• _Assigned task_
Copy out the entire listing word for word.

• _Records for this task_
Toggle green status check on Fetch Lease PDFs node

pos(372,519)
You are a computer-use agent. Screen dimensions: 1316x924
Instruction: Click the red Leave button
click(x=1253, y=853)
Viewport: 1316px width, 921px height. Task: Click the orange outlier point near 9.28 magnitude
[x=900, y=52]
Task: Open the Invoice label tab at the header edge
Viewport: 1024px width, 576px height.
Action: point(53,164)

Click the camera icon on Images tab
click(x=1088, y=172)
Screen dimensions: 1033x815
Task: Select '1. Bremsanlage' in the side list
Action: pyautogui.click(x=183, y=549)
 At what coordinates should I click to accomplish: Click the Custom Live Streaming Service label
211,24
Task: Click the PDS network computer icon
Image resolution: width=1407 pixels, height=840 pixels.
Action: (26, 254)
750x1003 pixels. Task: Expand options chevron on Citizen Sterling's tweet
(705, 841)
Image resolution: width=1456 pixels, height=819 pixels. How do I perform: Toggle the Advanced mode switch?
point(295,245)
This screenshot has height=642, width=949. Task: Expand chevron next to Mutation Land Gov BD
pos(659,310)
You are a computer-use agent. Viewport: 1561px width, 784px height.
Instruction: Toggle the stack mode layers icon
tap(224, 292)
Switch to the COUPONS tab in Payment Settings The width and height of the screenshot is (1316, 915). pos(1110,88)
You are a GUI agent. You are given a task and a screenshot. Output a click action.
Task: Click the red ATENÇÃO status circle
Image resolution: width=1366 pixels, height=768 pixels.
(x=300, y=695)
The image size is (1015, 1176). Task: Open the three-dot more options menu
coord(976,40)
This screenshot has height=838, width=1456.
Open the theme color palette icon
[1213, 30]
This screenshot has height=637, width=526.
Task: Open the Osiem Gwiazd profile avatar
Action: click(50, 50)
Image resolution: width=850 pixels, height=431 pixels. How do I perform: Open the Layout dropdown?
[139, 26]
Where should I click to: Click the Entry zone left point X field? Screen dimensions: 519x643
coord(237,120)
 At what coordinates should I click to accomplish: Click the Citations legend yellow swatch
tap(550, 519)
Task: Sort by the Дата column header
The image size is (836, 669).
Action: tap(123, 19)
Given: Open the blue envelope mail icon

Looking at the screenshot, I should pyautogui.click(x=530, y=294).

• _Reply_
Toggle green status check on Fetch Lease PDFs node

pos(372,519)
You are a computer-use agent. Screen dimensions: 1316x924
Instruction: Click the red Leave button
click(x=1253, y=853)
Viewport: 1316px width, 921px height. Task: Click the orange outlier point near 9.28 magnitude
[x=900, y=52]
Task: Open the Invoice label tab at the header edge
Viewport: 1024px width, 576px height.
Action: point(53,164)

Click the camera icon on Images tab
click(x=1088, y=172)
Screen dimensions: 1033x815
Task: Select '1. Bremsanlage' in the side list
Action: pyautogui.click(x=183, y=549)
 At what coordinates should I click to accomplish: Click the Custom Live Streaming Service label
211,24
Task: Click the PDS network computer icon
Image resolution: width=1407 pixels, height=840 pixels.
Action: (26, 254)
750x1003 pixels. Task: Expand options chevron on Citizen Sterling's tweet
(705, 841)
Image resolution: width=1456 pixels, height=819 pixels. How do I perform: Toggle the Advanced mode switch?
point(295,245)
This screenshot has height=642, width=949. Task: Expand chevron next to Mutation Land Gov BD
pos(659,310)
You are a computer-use agent. Viewport: 1561px width, 784px height.
Instruction: Toggle the stack mode layers icon
tap(224, 292)
Switch to the COUPONS tab in Payment Settings The width and height of the screenshot is (1316, 915). pos(1110,88)
You are a GUI agent. You are given a task and a screenshot. Output a click action.
Task: Click the red ATENÇÃO status circle
Image resolution: width=1366 pixels, height=768 pixels.
(x=300, y=695)
The image size is (1015, 1176). Task: Open the three-dot more options menu
coord(976,40)
This screenshot has height=838, width=1456.
Open the theme color palette icon
[1213, 30]
This screenshot has height=637, width=526.
Task: Open the Osiem Gwiazd profile avatar
Action: click(50, 50)
Image resolution: width=850 pixels, height=431 pixels. How do I perform: Open the Layout dropdown?
[139, 26]
Where should I click to: Click the Entry zone left point X field? Screen dimensions: 519x643
coord(237,120)
 At what coordinates should I click to accomplish: Click the Citations legend yellow swatch
tap(550, 519)
Task: Sort by the Дата column header
The image size is (836, 669).
Action: tap(123, 19)
Given: Open the blue envelope mail icon

Looking at the screenshot, I should pyautogui.click(x=530, y=294).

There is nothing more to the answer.